As Australia adapts to the COVID-19 pandemic, major consequences are being felt in the tertiary education sector, writes Dr Binoy Kampmark.
IT SEEMED a mightily fine and cosy conversation on Radio National’s Life Matters. The feeling among the participants on 11 March was that COVID-19 was serious, but something to be gotten over. It featured the lacklustre chief executive Catriona Jackson of Universities Australia, the unconvincing Dr Alison Barnes, President of the National Tertiary Education Union and a very compliant James McDonald, head of the Student Union at Monash University’s Clayton Campus.
A few minutes into the discussion and something disconcerting became evident. The “she’ll be right, mate” attitude, meretricious and grating, was studding the conversation, despite casual employees not having adequate protection or students getting a subpar deal from universities keen to stick to their bottom lines. Students in Australia were understanding, explained McDonald. (No riots? No indignant revolutions?) Jackson was in “furious agreement” with the panellists, though made it clear that “industrial relations” was not within the purview of Universities Australia.
Such calamities give bad decision-makers alibis, neat escape routes from liability. Decisions made by universities to treat Chinese students as eternal, ever-giving cash cows were warned against as a financial hazard. To have done so was nothing less than an extravagant gamble and liable to result in massive pruning with a change in fortunes.
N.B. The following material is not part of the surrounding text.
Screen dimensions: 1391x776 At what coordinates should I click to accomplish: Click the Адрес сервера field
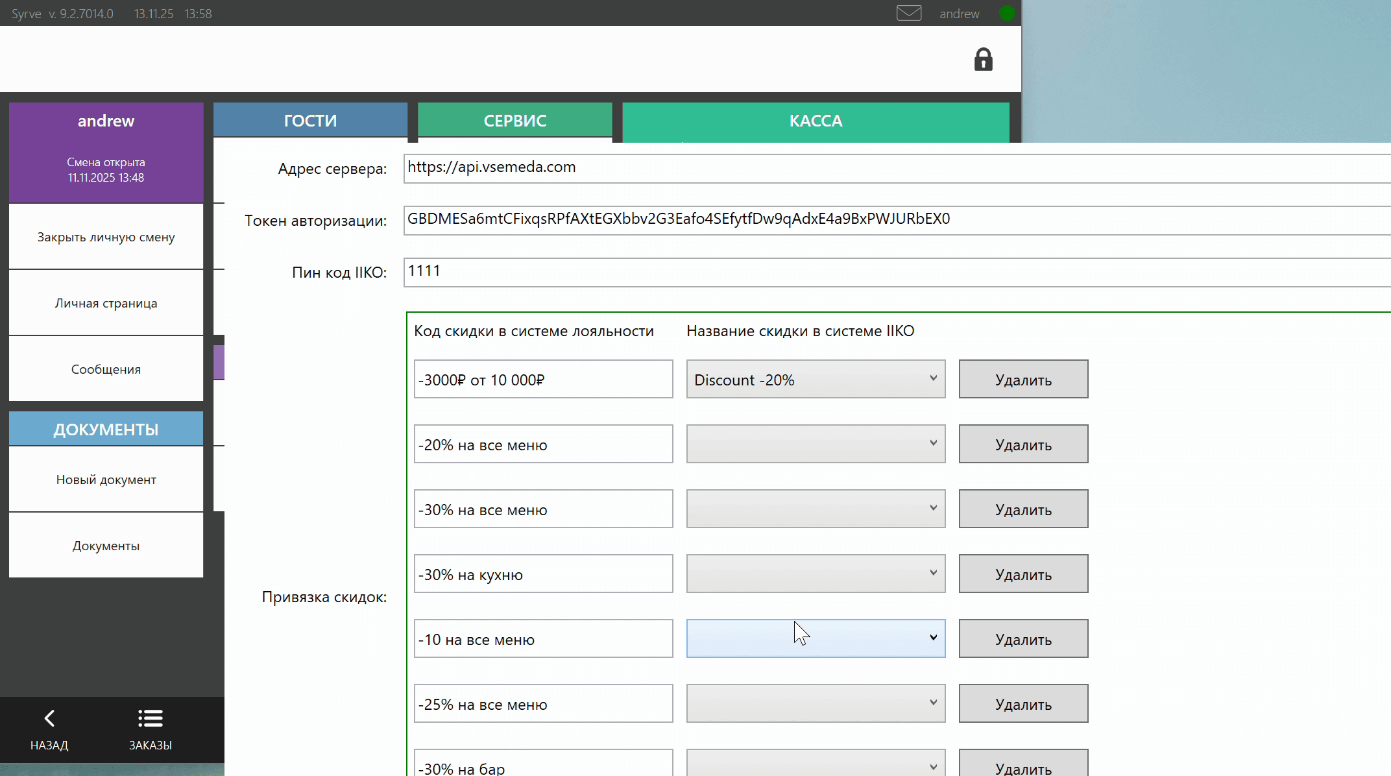pyautogui.click(x=895, y=168)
When asked about the implications of over-indulgent investment and reliance on the exploitable Chinese student, Jackson took the same view as European imperialism of the 19th century. Australian universities were effectively shouldering a civilisational burden in spreading their tentacles into other markets. What would you have them do being autarkic and inward-looking?
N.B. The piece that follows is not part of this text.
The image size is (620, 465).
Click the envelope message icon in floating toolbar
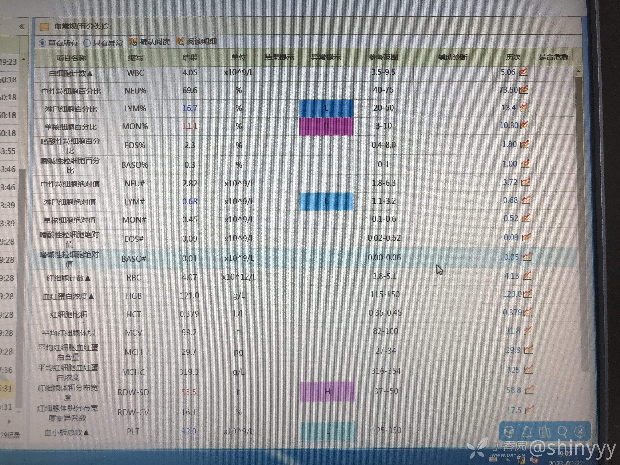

In dodging the question on Life Matters, Jackson showed the confusion that belies discussions about the corporatised university. Student welfare was less relevant than the bling, glitz and propaganda of a “research” institution.
The first staff to suffer, as they tend to be in these situations, are the sessionals who toil to keep the teaching system afloat. They are gotten on the cheap, denied benefits and only work for the duration of brief, semester-to-semester contracts. They form the precariat used, misused and ignored by the casual venality of ongoing staff and top-heavy management.
Despite students providing the bulk of income to universities, the institutions continue to behave with a callousness to those who assist in facilitating the services. The only thing that matters in modern university speak is “research” and “grants”, despite such income being subsidiary to the returns from broader teaching.
In the last week of February, Francine Chidgey, a casual in the employ of the Institute of Continuing and TESOL Education at the University of Queensland, noted glumly how half of the students in her section were from China:
“I’ve been told that I won’t have teaching shifts for 17 weeks. About 40 of my colleagues are in the same position, with others receiving only one or two days’ work per week and occasional relief work.”
The shock to the Australian tertiary sector has continued in March and bound to widen with the addition of new countries. Italy has been added to China, Iran and South Korea. A note of urgency has also been struck with the declaration by the World Health Organisation that COVID-19 is now a pandemic.
Director-General Tedros Adhanom Ghebreyesus stated:
“We expect to see the number of cases, the number of deaths and the number of affected countries climb even higher.”
Just to underline the point, Southern Cross University closed its Gold Coast and Lismore campuses on Wednesday after a Philippines-based member of staff was identified as having COVID-19.
Such conditions of concern and fear make glory days for opportunists and Australia’s university management class is reaping. Downsizing operations is all the rage. The first to do so with some brazenness was the University of Tasmania.
The university’s Vice-Chancellor Rufus Black described in a letter to staff a turbulent environment, one in which the institution had been “working against powerful forces” in seeking sustainability. There were, however, such factors as the “overreliance on China as a market for international education and what is now emerging as a pandemic”. This meant the generous use of a financial razor, cutting course offerings from 514 to 120.
“Thanks to the good work of our teams responding to the issue, the majority of our students in China and subject to travel restrictions have started to study with us. But as we know the spread of the illness continues to shift. We have a long way to go in dealing with this issue and its consequences will last well beyond this year.”
Black’s reference to coronavirus shows the deviousness inherent in such institutional behaviour. He seeks to minimise the decisions made about China and the impact of COVID-19 by suggesting that the university had been planning cutbacks all along.
Changes were already needed to “course architecture”, with a greater emphasis on simplicity:
“In the face of it, we are not making enough progress to be the right size to be sustainable even in the short time.”
But a guilty mind, of sorts, is evident, namely a confession on the VC’s part that relying so heavily on the Chinese market had been a “known strategic risk”. (Prosecutors of corporate negligence and criminality, take note.)
The conduct of the University of Tasmania is a stark rebuff to the half paternal and half panicked urgings of Australian Prime Minister Scott Morrison to employers “to support your workers, by keeping them employed. Hold on to your people, because you will need them on the bounce back on the other side”. Holding on to people, as Morrison puts it, is unlikely to feature for decision-makers who should, by rights, turn in their resignations and vanish before the viral haze. But that’s white-collar criminality for you.